** Start of Provided records **

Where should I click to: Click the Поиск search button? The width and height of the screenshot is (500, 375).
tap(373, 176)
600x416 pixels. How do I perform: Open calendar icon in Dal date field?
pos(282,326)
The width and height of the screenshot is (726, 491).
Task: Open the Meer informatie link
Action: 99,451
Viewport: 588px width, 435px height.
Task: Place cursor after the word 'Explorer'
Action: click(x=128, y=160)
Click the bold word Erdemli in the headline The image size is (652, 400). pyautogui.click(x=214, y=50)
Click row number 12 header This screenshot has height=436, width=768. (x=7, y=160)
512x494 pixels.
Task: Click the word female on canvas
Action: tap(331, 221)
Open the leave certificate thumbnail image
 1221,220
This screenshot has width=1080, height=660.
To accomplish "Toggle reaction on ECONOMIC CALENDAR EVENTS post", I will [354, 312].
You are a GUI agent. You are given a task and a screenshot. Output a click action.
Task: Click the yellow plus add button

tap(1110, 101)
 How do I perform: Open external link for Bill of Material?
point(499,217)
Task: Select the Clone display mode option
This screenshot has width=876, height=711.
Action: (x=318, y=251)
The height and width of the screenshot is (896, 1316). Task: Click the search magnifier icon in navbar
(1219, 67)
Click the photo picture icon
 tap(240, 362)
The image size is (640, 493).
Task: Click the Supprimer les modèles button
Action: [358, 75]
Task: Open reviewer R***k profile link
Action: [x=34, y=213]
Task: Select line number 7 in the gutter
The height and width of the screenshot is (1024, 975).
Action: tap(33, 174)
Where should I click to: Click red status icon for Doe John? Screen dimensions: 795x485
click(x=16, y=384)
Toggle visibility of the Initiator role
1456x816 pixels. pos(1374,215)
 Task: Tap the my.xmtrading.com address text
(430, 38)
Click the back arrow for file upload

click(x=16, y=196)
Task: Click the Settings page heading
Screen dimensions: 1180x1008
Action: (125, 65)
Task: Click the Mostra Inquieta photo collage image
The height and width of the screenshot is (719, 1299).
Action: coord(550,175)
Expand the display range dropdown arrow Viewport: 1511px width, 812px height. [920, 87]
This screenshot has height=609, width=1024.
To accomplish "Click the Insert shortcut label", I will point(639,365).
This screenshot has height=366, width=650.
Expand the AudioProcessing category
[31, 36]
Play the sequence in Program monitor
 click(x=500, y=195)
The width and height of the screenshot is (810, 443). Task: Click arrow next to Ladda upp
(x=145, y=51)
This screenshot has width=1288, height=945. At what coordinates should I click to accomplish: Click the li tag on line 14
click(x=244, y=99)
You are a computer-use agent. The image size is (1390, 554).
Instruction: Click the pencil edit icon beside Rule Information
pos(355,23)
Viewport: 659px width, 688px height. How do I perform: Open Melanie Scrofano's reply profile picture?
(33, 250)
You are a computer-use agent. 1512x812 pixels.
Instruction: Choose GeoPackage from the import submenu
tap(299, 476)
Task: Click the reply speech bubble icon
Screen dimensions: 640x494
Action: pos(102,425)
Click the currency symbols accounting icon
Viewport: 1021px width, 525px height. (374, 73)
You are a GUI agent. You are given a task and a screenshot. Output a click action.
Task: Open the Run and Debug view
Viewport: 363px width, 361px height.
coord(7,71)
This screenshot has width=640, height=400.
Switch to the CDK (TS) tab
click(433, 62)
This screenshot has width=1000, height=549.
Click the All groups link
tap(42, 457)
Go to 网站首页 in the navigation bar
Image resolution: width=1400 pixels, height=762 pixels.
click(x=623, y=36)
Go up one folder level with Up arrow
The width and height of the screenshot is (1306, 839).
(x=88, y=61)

** End of Provided records **

[Stated goal]: Pick out every line of the records above that contains the word "icon", and copy each one in full. Case counts.

[Worked answer]:
600x416 pixels. How do I perform: Open calendar icon in Dal date field?
The height and width of the screenshot is (896, 1316). Task: Click the search magnifier icon in navbar
Click the photo picture icon
Where should I click to: Click red status icon for Doe John? Screen dimensions: 795x485
Instruction: Click the pencil edit icon beside Rule Information
Task: Click the reply speech bubble icon
Click the currency symbols accounting icon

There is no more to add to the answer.